[Opening Text excerpt section]

Space Physics – Winter 2026 Seminars
Effects of magnetopause magnetic reconnection during northward interplanetary magnetic field
Date: January 9, 2026 3:30 – 4:30p.m.
Location: 3853 Slichter Hall
Presented by: Marit Oieroset — UC Berkeley Space Sciences Laboratory
Magnetopause magnetic reconnection during periods of northward interplanetary magnetic field (IMF) plays a key role in the entry of solar wind mass into the magnetosphere. The effects of reconnection can be observed in the low-altitude cusp, and the new NASA TRACERS mission is designed for this purpose. I will present a TRACERS-THEMIS conjunction near the peak of a geomagnetic storm after the IMF had turned northward. In the low-altitude cusp, TRACERS observed signatures consistent with lobe reconnection poleward of the cusp, including reversed ion dispersions and sunward convection. Concurrent THEMIS observations at the low-latitude magnetopause reveal the presence of a magnetosheath boundary layer (MSBL) and capture of magnetosheath plasma on magnetospheric field lines, both consistent with poleward-of-cusp reconnection. Global simulations of the event show that poleward-of-cusp reconnection was adding magnetic fields and plasma to the magnetosphere, and in the process moving the cusp poleward. The event also illustrates how the magnetosphere and cusp recover when the IMF turns northward after a storm has eroded the magnetopause inward and moved the cusp equatorward.
Rapid Magnetic Field Inference for Ocean Characterization at Europa via Transformers
Date: January 16, 2026 3:30–4:30 PM
Location: 3853 Slichter Hall
Presented by: Sachin Reddy — NASA JPL
Jupiter’s moon Europa is a key target in the search for extraterrestrial life, but assessing its habitability via magnetic induction requires a well-grounded understanding of the plasma environment. At Europa, this task relies on magnetohydrodynamic (MHD) models that have been developed over many years. While powerful, these models are computationally expensive, with some codes requiring > 12 hours on a 2,000-core machine. Fitting spacecraft observations to MHD models demands many runs, resulting in a potentially days- or weeks-long process. This presents a major bottleneck for missions such as Europa Clipper and JUICE, potentially limiting their scientific return.

[Closing Text excerpt section]
[Opening Source material section]

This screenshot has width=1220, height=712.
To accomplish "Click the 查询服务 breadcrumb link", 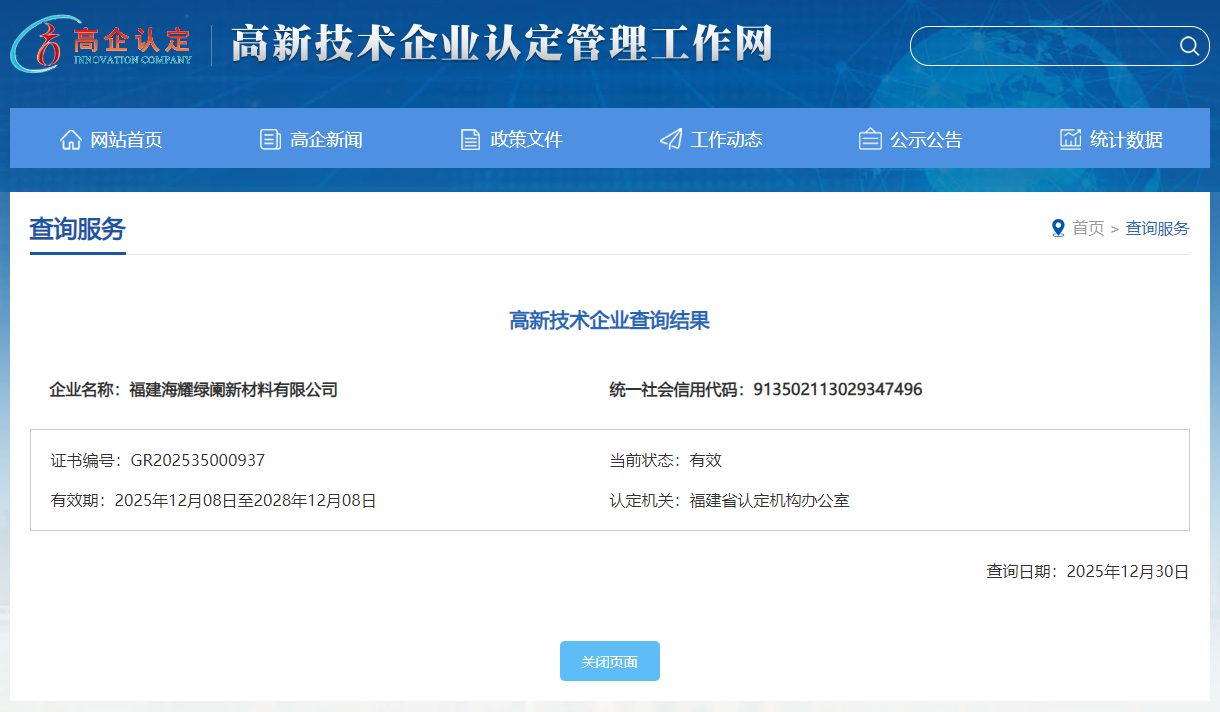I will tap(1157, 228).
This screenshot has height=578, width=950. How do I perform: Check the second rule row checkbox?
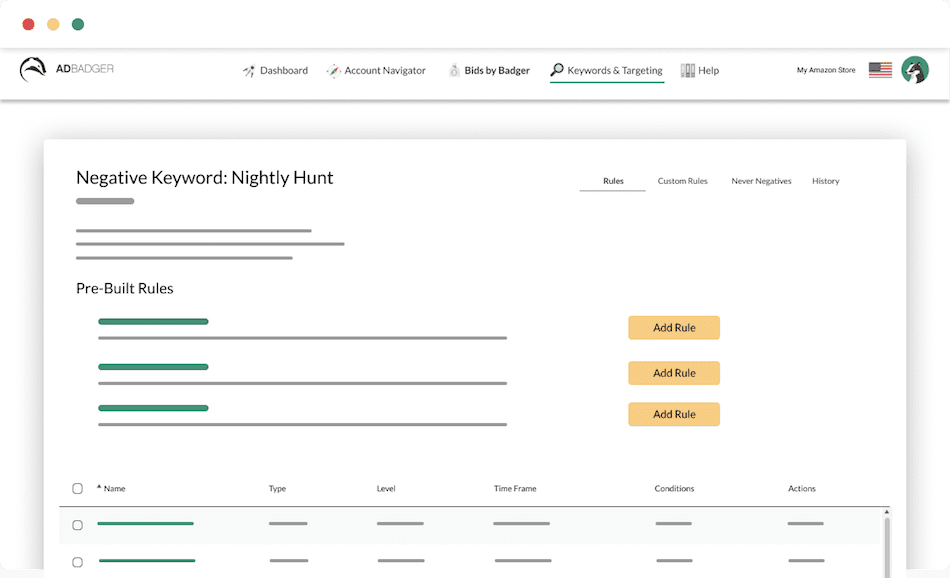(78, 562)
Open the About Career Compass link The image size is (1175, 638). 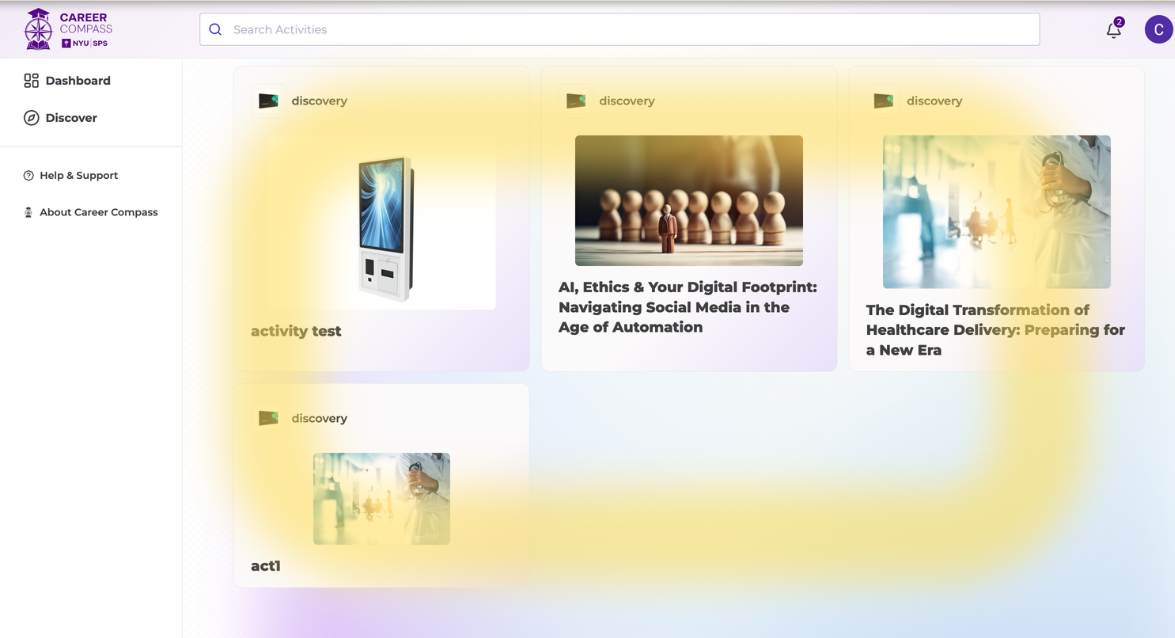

[Closing Source material section]

Problem details: Rewrite the seminar listing between "Rapid Magnetic Field" and "their scientific return.", inclusive, with "computationally expensive" changed to "costly to run". None of the records matter for this exercise.

Solved problem:
Rapid Magnetic Field Inference for Ocean Characterization at Europa via Transformers
Date: January 16, 2026 3:30–4:30 PM
Location: 3853 Slichter Hall
Presented by: Sachin Reddy — NASA JPL
Jupiter’s moon Europa is a key target in the search for extraterrestrial life, but assessing its habitability via magnetic induction requires a well-grounded understanding of the plasma environment. At Europa, this task relies on magnetohydrodynamic (MHD) models that have been developed over many years. While powerful, these models are costly to run, with some codes requiring > 12 hours on a 2,000-core machine. Fitting spacecraft observations to MHD models demands many runs, resulting in a potentially days- or weeks-long process. This presents a major bottleneck for missions such as Europa Clipper and JUICE, potentially limiting their scientific return.